CPP marks 59th year with call for solidarity


via Khmer NZ News Media

Tuesday, 29 June 2010 15:03 Vong Sokheng

AROUND 5,000 supporters of the ruling Cambodian People’s Party (CPP) turned out at the party’s headquarters on Monday for a celebration marking the 59th anniversary of its founding.

Balloons were released and traditional dances performed before party president Chea Sim delivered a speech praising what he described as a long history of resisting colonialism and promoting peace in Cambodia.

“We celebrate this event in the spirit to offer deepest respect and gratitude to patriots of all generations, including a great number of cadres and soldiers who had fought with braveness and sacrificed their lives in all stages for the nation,” Chea Sim said.

The party traces its origins to the formation of the communist Khmer People’s Revolutionary Party in June 1951, four months after the Indochinese Communist Party was dissolved and replaced by parties for the Vietnamese, Khmer and Lao communist movements.

Chea Sim said the CPP deserved credit for triumphs over French colonialism as well as attempts by the United States to draw Cambodia into the war in neighbouring Vietnam.

“For the past 59 years, the CPP adheres strictly to its nature of being a party that is of the people, and for the people,” he added.

The current iteration of the party – known until 1991 as the People’s Revolutionary Party of Kampuchea – was not formed until 1981, after the Vietnamese-backed overthrow of the Khmer Rouge regime two years earlier.

Call to arms
Chea Sim also encouraged the party’s officials to continue strengthening the CPP’s “internal solidarity and unity” and to “attain further successes in the construction and defence of the motherland within the spirit of self-reliance”.

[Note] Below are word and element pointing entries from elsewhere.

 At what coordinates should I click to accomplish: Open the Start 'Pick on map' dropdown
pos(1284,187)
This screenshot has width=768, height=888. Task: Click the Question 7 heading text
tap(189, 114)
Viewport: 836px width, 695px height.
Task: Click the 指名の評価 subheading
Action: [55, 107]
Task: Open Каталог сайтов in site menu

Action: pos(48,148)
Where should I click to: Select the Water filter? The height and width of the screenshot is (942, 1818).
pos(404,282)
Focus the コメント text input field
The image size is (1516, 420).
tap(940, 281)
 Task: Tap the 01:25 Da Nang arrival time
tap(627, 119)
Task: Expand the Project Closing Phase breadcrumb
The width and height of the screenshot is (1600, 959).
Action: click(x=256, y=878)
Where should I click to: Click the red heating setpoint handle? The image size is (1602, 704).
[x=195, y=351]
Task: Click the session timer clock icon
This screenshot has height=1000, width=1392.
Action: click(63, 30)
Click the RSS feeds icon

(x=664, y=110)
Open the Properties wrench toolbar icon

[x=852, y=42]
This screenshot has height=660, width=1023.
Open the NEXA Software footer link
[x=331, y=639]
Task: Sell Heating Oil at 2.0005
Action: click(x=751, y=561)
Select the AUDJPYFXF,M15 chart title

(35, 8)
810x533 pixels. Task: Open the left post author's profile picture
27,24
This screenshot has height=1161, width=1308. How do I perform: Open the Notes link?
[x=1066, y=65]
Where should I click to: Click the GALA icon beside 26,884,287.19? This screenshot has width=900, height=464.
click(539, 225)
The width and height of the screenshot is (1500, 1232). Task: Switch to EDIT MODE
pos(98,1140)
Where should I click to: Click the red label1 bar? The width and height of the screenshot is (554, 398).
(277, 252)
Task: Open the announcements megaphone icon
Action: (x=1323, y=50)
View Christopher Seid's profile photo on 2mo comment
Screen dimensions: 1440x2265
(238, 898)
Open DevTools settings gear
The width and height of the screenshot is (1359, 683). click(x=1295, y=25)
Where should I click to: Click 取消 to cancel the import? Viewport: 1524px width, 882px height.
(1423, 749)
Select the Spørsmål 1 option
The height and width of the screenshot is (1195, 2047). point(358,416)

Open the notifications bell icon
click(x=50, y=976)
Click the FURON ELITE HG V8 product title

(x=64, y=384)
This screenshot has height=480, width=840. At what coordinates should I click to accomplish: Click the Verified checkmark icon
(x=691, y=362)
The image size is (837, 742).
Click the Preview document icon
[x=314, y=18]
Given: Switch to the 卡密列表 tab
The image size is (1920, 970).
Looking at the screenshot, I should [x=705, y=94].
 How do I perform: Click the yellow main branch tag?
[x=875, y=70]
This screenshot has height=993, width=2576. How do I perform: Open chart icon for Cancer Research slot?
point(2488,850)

“The CPP earnestly supports the Royal Government’s policies and measures in continuing to fight against corruption, forestry and fisheries offences, putting a stop to anarchic grabbing of state land, while maintaining sustainable environment and natural resources exploitation with conscience and responsibility,” he said.

But Chea Poch, a Sam Rainsy Party lawmaker, said Monday that issues such as land grabbing, illegal logging and corruption have been widespread across the country during the CPP’s rule.

“I think that the CPP’s political programmes are good on paper, but there is a lack of real political will to curb hot issues such as corruption, land grabbing and illegal logging,” he said. “There are many poor people that come out to protest almost every day about their farmland being grabbed by powerful individuals from the ruling CPP and the rich.”

Prime Minister Hun Sen did not attend Monday’s ceremony because of ill health, CPP lawmaker Cheam Yeap said.